Voici quatre exemples qui illustreront bien notre définition :

– 85c Avion survolant Paris (YT PA n° 8, coté 10 E) transformé en 50F vert Avion survolant Paris (YT PA n°14 coté 2000E). Procédé : abrasion de la valeur « 85 c » et remplacement de cette dernière par la valeur « 50F », à l’aide d’un cliché adéquat ou, le plus souvent, par un dessin manuel. L’opération laisse toujours des traces…

-90c rouge et 1,5 F bleu (YT n°243 et 181 cotés 15 E) transformés en 90c rouge et 1,50 F bleu surchargés « 10 FR. » (YT PA n° 3 et 4 cotés 22250 E). Procédé : apposition d’une fausse surcharge à l’aide d’un faux cliché typographique.
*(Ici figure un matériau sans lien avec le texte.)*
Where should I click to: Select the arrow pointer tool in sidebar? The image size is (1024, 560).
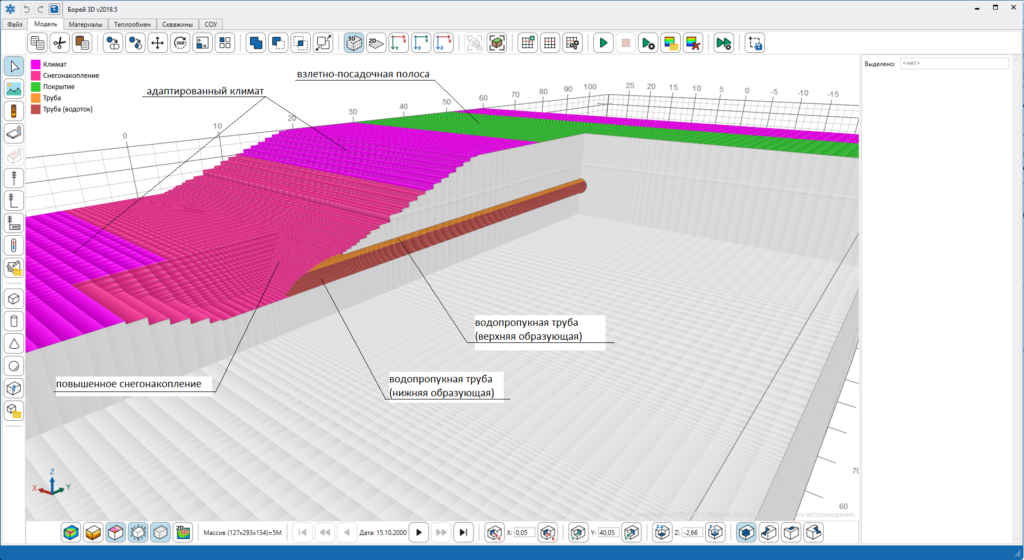14,66
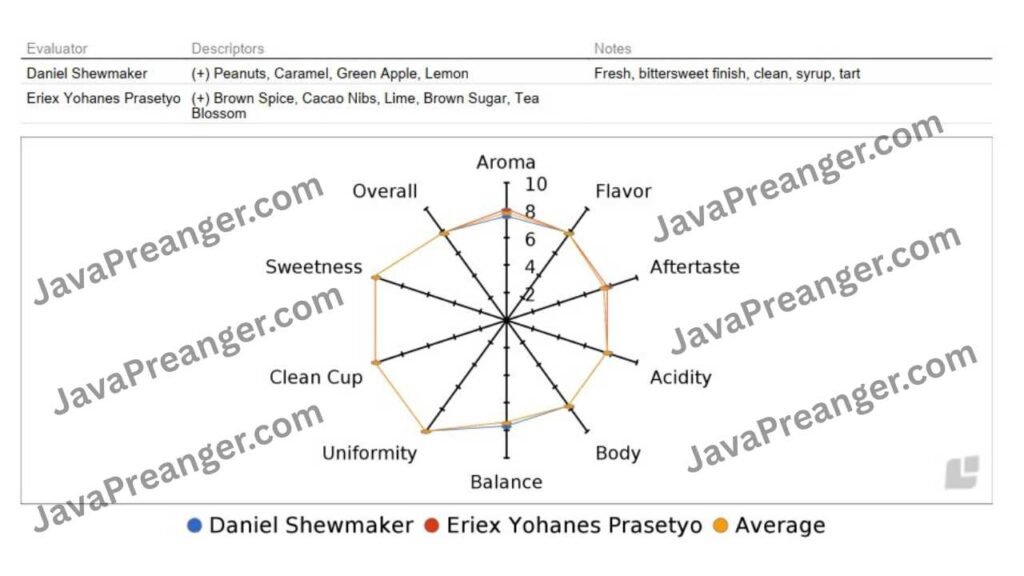Click the red Eriex Yohanes Prasetyo legend dot
Screen dimensions: 1024x576
pos(431,526)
– Lettre affranchie à l’aide d’un 2c noir sur vert et d’un 3c noir sur rose au type Cérès de Corrientes (en ouverture de cet article). Ces timbres, les premiers d’Argentine, sont très rares sur lettres. Presque tous sont annulés à l’aide de trait de plume. Notre pli doit être scrupuleusement expertisé car son affranchissement oblitéré à l’aide de deux empreintes de cachets muets, est à priori exceptionnel. C’est ce que j’ai fait. Mon diagnostic ? Un truquage. Pourquoi ? 1. Ce cachet n’a jamais annulé la moindre Cérès. Il s’agit d’une fantaisie. 2. Le 3c noir sur rose est faux (faux de « Hambourg », caractérisé par la forme du N de CORRIENTE). En examinant bien le 2c noir sur vert, il est possible de voir trois traits de plume. Le pli original était affranchi à l’aide de cette seule figurine. Le faussaire l’a transformé en un pli « exceptionnel » en rajoutant un faux 3c noir sur rose et en oblitérant le tout à l’aide d’un cachet fantaisiste Auyant collectionné les Corrientes il y a quelques années, j’ai pu déceler ce truquage en quelques secondes parce que je connais le sujet à la perfection, un domaine passionnant où faux, truqués et réimpressions abondent. Ce n’est pas le cas des deux experts (généralistes) qui ont, hélas, signé le pli. Le premier a apposé sa signature sous le faux : il s’est bien trompé. Le second a signé la lettre dans son coin inférieur droit. Peut-être l’a-t-il fait avant que le faux ne soit apposé ? nous ne le saurons jamais. Certaines pièces peuvent être expertisées, signées puis modifiées après coup. La signature demeure et on conclura, à tort, à l’authenticité de la « nouvelle » pièce. La parade consiste à remplacer la signature par un certificat d’expertise. Personnellement, c’est ce que j’ai toujours fait. Je n’ai jamais signé (et accessoirement maculé) la moindre vignette.

Fig_4

Fig_4A

– 0,90F Frégate la Melpomène, gris, rouge et orange (Cérès n°1863 en haut) transformé chimiquement en 0,90 F gris et rouge, sans la couleur orange (n°1863c du même catalogue Cérès en bas).

A ce jour, tous les exemplaires qu’il m’a été donné d’expertiser sont des truquages. L’original n’existe pas. Cela, la plupart des philatélistes avertis le savent. Ce timbre est pourtant toujours répertorié et il continue d’être régulièrement proposé sur le marché philatélique.